Requirements → Give the records again from the start through the line that contains "click(257, 130)", replacing "sweater" with "cardigan" and leaving everything else unchanged.

Exercise input →
begin

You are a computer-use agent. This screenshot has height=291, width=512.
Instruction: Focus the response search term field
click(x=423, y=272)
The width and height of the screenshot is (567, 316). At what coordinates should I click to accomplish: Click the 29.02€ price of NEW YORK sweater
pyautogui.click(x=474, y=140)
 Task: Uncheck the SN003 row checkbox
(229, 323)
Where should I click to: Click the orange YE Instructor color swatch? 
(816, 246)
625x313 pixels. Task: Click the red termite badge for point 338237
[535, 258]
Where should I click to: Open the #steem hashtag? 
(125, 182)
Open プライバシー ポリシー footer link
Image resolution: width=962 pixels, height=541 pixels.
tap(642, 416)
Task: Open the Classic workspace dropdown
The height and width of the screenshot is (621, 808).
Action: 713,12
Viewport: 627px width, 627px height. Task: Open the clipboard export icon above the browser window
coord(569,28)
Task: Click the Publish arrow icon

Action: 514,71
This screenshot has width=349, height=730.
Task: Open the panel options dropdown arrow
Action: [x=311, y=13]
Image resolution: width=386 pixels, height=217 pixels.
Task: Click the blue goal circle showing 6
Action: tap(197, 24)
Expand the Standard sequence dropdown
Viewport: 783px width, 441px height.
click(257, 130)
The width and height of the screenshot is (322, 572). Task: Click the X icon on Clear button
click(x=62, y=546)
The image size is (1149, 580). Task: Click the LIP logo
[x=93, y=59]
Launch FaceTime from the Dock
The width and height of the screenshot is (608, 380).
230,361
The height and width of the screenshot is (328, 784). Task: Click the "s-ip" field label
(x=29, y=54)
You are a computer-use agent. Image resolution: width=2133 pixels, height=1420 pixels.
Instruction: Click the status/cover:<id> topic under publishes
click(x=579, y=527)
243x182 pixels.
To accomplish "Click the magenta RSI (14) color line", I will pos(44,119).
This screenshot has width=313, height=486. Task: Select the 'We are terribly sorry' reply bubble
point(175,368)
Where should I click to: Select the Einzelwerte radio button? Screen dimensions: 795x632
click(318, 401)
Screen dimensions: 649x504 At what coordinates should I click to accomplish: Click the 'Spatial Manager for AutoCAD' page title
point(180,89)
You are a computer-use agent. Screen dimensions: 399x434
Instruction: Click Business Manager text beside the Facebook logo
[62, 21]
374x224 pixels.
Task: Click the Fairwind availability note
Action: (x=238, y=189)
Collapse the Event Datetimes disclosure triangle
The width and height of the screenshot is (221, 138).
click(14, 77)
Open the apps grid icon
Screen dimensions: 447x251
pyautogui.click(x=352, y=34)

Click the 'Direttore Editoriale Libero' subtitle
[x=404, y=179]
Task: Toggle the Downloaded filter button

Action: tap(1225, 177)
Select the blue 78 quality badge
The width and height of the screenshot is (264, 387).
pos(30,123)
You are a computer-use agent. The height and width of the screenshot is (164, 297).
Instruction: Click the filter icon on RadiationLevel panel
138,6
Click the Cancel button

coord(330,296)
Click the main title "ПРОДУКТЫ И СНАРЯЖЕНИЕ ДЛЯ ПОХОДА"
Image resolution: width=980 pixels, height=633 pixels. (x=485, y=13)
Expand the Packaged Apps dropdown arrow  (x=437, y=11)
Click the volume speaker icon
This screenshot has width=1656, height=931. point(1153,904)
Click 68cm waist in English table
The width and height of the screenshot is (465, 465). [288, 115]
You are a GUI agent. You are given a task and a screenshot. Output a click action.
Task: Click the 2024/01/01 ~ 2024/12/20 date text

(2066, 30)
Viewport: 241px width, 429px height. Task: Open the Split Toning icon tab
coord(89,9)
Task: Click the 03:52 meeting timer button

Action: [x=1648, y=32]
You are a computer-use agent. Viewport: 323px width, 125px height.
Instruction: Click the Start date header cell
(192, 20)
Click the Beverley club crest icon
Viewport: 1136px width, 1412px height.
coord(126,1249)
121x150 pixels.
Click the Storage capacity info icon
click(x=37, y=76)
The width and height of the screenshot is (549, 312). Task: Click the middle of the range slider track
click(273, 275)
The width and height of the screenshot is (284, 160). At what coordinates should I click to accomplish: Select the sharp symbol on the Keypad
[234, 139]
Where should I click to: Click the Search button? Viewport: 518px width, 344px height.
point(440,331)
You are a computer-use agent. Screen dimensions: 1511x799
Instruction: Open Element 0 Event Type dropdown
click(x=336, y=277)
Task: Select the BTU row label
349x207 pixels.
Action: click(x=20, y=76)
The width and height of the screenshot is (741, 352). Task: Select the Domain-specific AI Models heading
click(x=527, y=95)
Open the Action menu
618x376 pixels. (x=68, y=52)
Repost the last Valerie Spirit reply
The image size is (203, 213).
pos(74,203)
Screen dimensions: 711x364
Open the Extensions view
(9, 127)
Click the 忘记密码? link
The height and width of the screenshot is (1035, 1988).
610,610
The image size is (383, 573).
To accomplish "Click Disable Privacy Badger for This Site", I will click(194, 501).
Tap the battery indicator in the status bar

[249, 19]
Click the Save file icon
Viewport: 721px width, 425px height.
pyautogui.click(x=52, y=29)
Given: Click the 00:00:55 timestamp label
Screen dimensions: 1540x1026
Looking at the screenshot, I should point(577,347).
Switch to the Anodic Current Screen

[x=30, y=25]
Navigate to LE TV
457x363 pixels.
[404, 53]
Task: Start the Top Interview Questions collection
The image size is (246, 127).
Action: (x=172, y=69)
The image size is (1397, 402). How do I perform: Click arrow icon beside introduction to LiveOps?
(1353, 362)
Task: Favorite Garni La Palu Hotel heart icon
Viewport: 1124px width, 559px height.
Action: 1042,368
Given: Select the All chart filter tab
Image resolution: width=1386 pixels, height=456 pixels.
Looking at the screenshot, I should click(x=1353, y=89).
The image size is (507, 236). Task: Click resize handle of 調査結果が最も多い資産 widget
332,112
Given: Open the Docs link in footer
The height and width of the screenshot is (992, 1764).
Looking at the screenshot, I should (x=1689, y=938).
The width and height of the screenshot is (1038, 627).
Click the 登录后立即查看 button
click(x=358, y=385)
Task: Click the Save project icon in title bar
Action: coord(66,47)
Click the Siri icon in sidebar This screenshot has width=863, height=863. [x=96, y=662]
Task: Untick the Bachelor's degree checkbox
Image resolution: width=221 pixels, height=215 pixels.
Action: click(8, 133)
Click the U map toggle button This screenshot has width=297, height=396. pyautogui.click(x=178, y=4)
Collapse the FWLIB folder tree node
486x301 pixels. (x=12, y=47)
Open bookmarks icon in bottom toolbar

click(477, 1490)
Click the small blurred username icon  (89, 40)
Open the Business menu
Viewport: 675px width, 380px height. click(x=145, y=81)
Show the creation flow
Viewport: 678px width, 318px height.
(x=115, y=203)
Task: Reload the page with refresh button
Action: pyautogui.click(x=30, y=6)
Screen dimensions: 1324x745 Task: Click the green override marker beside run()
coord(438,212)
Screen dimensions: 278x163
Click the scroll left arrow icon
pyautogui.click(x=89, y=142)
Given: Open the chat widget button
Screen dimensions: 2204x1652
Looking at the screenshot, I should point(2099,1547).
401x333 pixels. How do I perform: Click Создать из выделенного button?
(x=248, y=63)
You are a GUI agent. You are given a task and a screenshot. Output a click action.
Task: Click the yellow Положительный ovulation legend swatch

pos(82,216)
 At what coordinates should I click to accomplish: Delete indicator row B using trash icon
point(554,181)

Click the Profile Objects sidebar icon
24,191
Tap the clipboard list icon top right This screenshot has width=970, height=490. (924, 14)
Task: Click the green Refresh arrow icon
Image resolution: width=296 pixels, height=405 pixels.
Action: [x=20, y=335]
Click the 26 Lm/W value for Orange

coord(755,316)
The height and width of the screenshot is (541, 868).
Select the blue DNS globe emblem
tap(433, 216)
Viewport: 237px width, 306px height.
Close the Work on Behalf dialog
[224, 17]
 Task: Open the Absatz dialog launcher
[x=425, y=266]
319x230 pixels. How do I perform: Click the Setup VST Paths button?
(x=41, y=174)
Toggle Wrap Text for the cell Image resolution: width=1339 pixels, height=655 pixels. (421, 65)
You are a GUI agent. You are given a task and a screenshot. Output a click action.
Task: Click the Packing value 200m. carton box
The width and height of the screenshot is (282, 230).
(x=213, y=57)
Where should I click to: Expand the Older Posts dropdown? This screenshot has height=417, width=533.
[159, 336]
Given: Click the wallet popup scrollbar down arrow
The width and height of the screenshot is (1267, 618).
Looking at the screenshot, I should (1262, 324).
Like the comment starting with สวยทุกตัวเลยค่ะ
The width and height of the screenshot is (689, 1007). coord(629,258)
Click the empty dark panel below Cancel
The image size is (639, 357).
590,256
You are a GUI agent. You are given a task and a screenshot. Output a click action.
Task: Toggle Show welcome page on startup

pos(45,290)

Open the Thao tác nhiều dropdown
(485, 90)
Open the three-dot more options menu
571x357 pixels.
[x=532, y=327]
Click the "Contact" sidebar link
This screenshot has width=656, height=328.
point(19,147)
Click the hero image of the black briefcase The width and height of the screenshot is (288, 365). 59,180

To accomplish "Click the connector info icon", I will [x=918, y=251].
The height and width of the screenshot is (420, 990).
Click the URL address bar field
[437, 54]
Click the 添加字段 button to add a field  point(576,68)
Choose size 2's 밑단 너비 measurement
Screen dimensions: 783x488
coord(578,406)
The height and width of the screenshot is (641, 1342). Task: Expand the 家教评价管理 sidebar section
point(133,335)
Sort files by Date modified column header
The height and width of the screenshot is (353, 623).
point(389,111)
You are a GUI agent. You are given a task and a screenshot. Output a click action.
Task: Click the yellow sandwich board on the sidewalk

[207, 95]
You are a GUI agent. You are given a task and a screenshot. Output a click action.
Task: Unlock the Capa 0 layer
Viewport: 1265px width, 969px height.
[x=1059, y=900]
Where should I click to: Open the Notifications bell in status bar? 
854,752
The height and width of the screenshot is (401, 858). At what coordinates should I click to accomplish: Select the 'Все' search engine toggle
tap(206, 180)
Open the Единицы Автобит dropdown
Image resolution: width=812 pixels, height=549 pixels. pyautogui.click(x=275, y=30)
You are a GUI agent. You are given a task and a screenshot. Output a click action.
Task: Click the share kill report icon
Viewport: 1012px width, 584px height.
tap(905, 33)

end

The completed task →
You are a computer-use agent. This screenshot has height=291, width=512.
Instruction: Focus the response search term field
click(x=423, y=272)
The width and height of the screenshot is (567, 316). At what coordinates should I click to accomplish: Click the 29.02€ price of NEW YORK cardigan
pyautogui.click(x=474, y=140)
 Task: Uncheck the SN003 row checkbox
(229, 323)
Where should I click to: Click the orange YE Instructor color swatch? 
(816, 246)
625x313 pixels. Task: Click the red termite badge for point 338237
[535, 258]
Where should I click to: Open the #steem hashtag? 
(125, 182)
Open プライバシー ポリシー footer link
Image resolution: width=962 pixels, height=541 pixels.
tap(642, 416)
Task: Open the Classic workspace dropdown
The height and width of the screenshot is (621, 808).
Action: 713,12
Viewport: 627px width, 627px height. Task: Open the clipboard export icon above the browser window
coord(569,28)
Task: Click the Publish arrow icon

Action: 514,71
This screenshot has width=349, height=730.
Task: Open the panel options dropdown arrow
Action: [x=311, y=13]
Image resolution: width=386 pixels, height=217 pixels.
Task: Click the blue goal circle showing 6
Action: tap(197, 24)
Expand the Standard sequence dropdown
Viewport: 783px width, 441px height.
click(257, 130)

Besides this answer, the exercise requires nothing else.